• WHAT IS EXPECTED: The data must be transcribed exactly, with no line missing.

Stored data
┄┄┄┄┄┄┄┄┄┄
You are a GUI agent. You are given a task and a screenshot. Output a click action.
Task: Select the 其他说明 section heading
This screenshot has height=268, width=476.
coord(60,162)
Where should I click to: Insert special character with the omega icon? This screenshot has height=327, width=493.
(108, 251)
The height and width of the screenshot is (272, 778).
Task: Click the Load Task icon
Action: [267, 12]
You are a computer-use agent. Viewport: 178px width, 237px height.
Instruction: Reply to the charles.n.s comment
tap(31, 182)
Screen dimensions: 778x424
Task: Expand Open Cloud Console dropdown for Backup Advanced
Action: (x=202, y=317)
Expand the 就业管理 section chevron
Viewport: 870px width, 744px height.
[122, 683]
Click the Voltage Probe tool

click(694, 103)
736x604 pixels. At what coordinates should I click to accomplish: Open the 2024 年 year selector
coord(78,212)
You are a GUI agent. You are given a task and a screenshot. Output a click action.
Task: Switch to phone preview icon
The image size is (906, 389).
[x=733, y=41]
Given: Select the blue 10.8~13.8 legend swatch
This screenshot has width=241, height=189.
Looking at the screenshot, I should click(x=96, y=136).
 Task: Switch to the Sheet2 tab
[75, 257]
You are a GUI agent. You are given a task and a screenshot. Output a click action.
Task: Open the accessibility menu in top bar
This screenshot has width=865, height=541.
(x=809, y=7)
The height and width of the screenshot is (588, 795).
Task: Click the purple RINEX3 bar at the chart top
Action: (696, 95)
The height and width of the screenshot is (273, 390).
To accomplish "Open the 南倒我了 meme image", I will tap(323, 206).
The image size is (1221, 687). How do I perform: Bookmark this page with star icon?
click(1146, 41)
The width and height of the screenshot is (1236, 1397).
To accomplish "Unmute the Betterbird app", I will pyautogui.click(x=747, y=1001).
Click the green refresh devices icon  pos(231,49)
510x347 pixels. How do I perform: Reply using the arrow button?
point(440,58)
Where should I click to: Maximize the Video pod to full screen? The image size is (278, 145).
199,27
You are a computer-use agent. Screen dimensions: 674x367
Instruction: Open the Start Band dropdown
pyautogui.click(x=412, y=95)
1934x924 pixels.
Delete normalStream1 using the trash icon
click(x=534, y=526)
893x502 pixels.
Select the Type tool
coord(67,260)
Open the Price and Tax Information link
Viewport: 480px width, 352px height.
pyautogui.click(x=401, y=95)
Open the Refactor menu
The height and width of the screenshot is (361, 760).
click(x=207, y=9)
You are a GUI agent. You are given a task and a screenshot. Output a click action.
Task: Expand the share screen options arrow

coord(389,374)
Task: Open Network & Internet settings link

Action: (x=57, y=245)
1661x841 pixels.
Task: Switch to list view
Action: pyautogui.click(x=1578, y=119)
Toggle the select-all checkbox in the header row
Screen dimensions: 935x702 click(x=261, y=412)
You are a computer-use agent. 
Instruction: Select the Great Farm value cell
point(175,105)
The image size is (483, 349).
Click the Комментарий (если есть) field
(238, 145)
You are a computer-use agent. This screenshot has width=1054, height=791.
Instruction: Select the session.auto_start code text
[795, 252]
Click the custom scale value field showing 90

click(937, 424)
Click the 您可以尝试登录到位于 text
┄┄┄┄┄┄┄┄┄┄
• YOUR RESPONSE:
You are a GUI agent. You are given a task and a screenshot. Output a click action.
Task: Select the 其他说明 section heading
This screenshot has height=268, width=476.
coord(60,162)
Where should I click to: Insert special character with the omega icon? This screenshot has height=327, width=493.
(108, 251)
The height and width of the screenshot is (272, 778).
Task: Click the Load Task icon
Action: [267, 12]
You are a computer-use agent. Viewport: 178px width, 237px height.
Instruction: Reply to the charles.n.s comment
tap(31, 182)
Screen dimensions: 778x424
Task: Expand Open Cloud Console dropdown for Backup Advanced
Action: (x=202, y=317)
Expand the 就业管理 section chevron
Viewport: 870px width, 744px height.
[122, 683]
Click the Voltage Probe tool

click(694, 103)
736x604 pixels. At what coordinates should I click to accomplish: Open the 2024 年 year selector
coord(78,212)
You are a GUI agent. You are given a task and a screenshot. Output a click action.
Task: Switch to phone preview icon
The image size is (906, 389).
[x=733, y=41]
Given: Select the blue 10.8~13.8 legend swatch
This screenshot has width=241, height=189.
Looking at the screenshot, I should click(x=96, y=136).
 Task: Switch to the Sheet2 tab
[75, 257]
You are a GUI agent. You are given a task and a screenshot. Output a click action.
Task: Open the accessibility menu in top bar
This screenshot has width=865, height=541.
(x=809, y=7)
The height and width of the screenshot is (588, 795).
Task: Click the purple RINEX3 bar at the chart top
Action: (696, 95)
The height and width of the screenshot is (273, 390).
To accomplish "Open the 南倒我了 meme image", I will tap(323, 206).
The image size is (1221, 687). How do I perform: Bookmark this page with star icon?
click(1146, 41)
The width and height of the screenshot is (1236, 1397).
To accomplish "Unmute the Betterbird app", I will pyautogui.click(x=747, y=1001).
Click the green refresh devices icon  pos(231,49)
510x347 pixels. How do I perform: Reply using the arrow button?
point(440,58)
Where should I click to: Maximize the Video pod to full screen? The image size is (278, 145).
199,27
You are a computer-use agent. Screen dimensions: 674x367
Instruction: Open the Start Band dropdown
pyautogui.click(x=412, y=95)
1934x924 pixels.
Delete normalStream1 using the trash icon
click(x=534, y=526)
893x502 pixels.
Select the Type tool
coord(67,260)
Open the Price and Tax Information link
Viewport: 480px width, 352px height.
pyautogui.click(x=401, y=95)
Open the Refactor menu
The height and width of the screenshot is (361, 760).
click(x=207, y=9)
You are a GUI agent. You are given a task and a screenshot. Output a click action.
Task: Expand the share screen options arrow

coord(389,374)
Task: Open Network & Internet settings link

Action: (x=57, y=245)
1661x841 pixels.
Task: Switch to list view
Action: pyautogui.click(x=1578, y=119)
Toggle the select-all checkbox in the header row
Screen dimensions: 935x702 click(x=261, y=412)
You are a computer-use agent. 
Instruction: Select the Great Farm value cell
point(175,105)
The image size is (483, 349).
Click the Комментарий (если есть) field
(238, 145)
You are a computer-use agent. This screenshot has width=1054, height=791.
Instruction: Select the session.auto_start code text
[795, 252]
Click the custom scale value field showing 90

click(937, 424)
Click the 您可以尝试登录到位于 text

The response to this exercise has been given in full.